**Exercise brief:**
The records that follow are to be repeated exactly, without any pictures.

**Input:**

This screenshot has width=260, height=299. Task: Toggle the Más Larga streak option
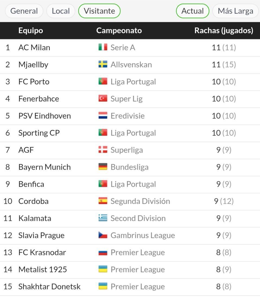click(x=235, y=11)
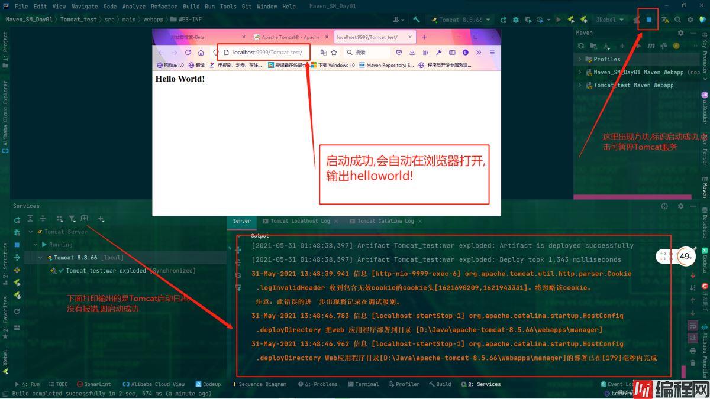The image size is (710, 399).
Task: Click the Search Everywhere magnifier icon
Action: [678, 20]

**Reply:**
This screenshot has width=260, height=299. Task: Toggle the Más Larga streak option
click(x=235, y=11)
The image size is (710, 399).
Task: Click the Search Everywhere magnifier icon
Action: [678, 20]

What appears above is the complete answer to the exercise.